§ EXERCISE DETAILS:
Print, from the listing below, the lines starting at the line containing "You are a computer-use" and ending at the line containing "Instruction: Click the", exactly as they stand, and print nothing else.

§ RECORDS PROVIDED:
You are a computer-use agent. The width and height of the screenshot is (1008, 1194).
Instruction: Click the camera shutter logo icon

---

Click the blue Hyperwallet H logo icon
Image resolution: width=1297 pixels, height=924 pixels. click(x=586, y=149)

==

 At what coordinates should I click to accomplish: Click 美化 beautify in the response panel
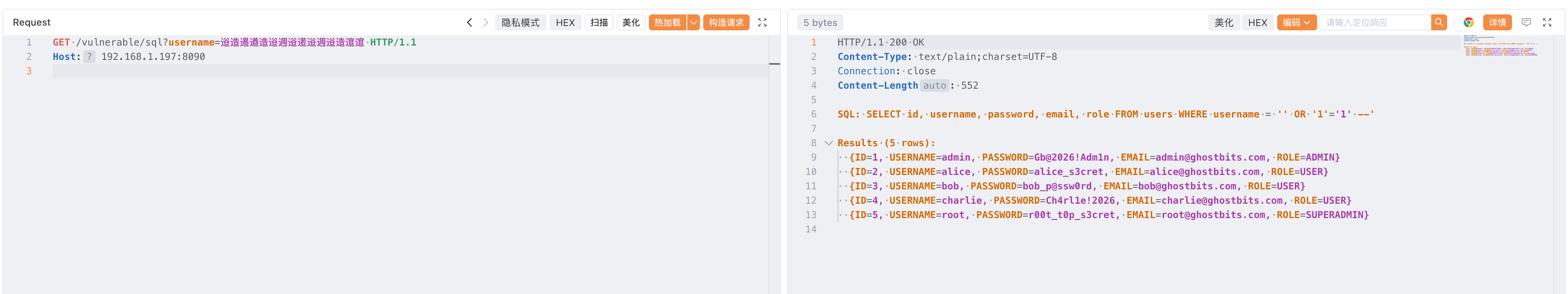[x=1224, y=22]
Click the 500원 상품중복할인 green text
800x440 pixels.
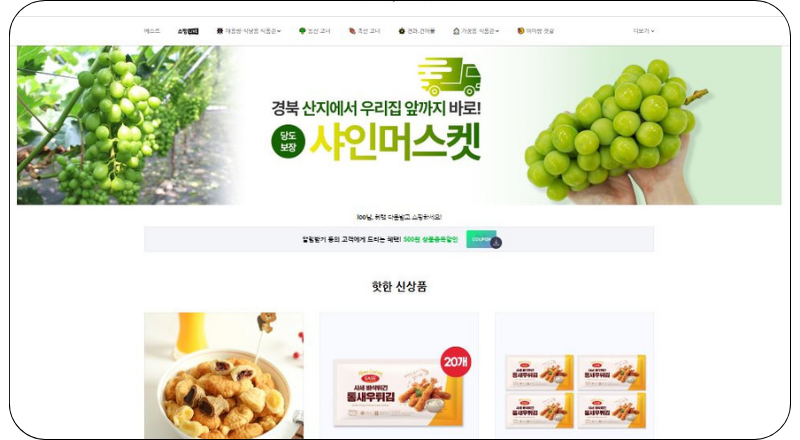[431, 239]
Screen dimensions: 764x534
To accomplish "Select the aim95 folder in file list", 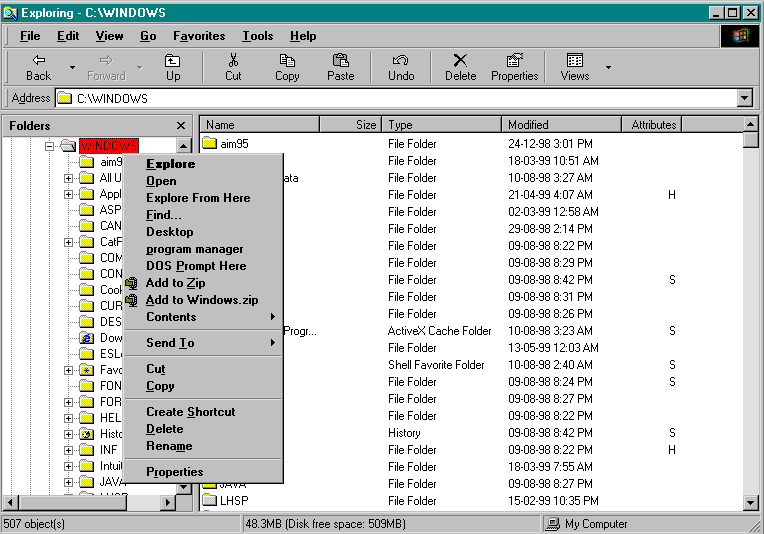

§ TASK SOLUTION:
You are a computer-use agent. The width and height of the screenshot is (1008, 1194).
Instruction: Click the camera shutter logo icon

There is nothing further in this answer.